_Task item_
Setting aside any pictures, reproduce the data exactly.
+ + + +
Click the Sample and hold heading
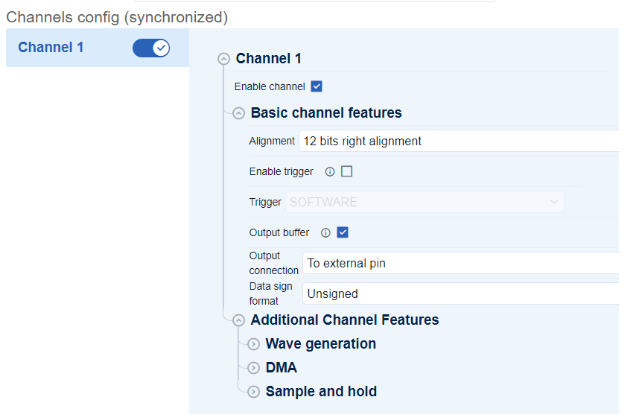The image size is (630, 414). 321,392
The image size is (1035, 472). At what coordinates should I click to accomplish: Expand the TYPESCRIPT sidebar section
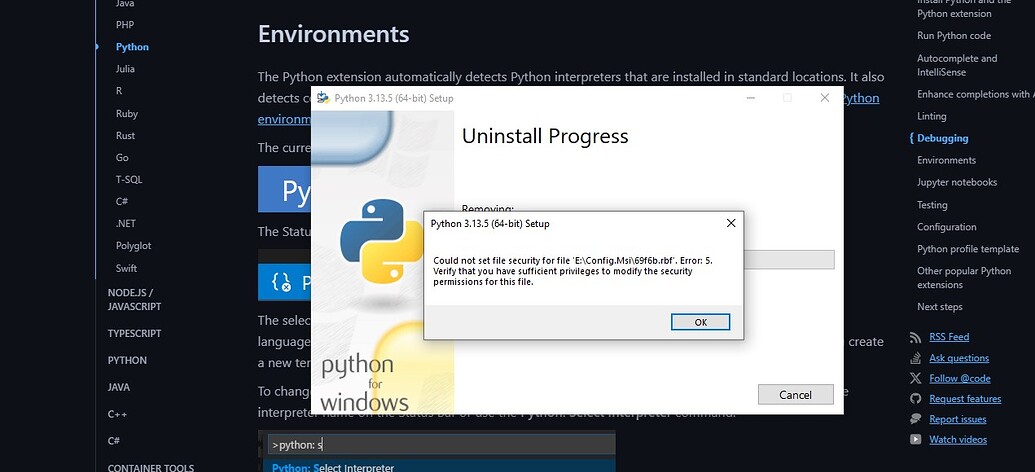[135, 333]
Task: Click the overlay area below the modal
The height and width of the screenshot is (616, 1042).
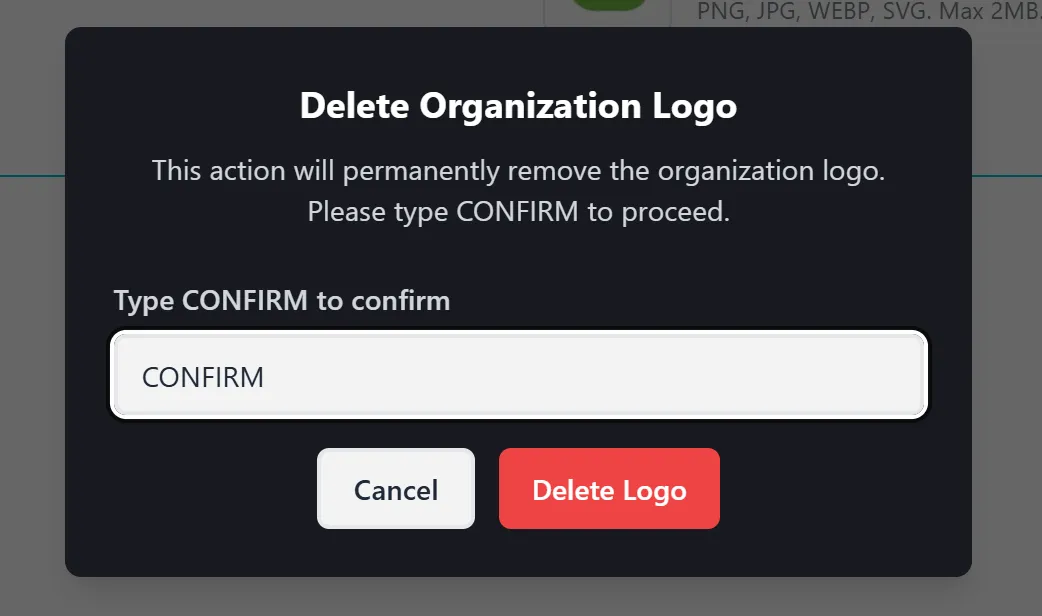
+ + + +
_Exercise answer_
Click the Sample and hold heading
The image size is (630, 414). 321,392
The image size is (1035, 472). At what coordinates should I click to accomplish: Expand the TYPESCRIPT sidebar section
[135, 333]
Task: Click the overlay area below the modal
The height and width of the screenshot is (616, 1042).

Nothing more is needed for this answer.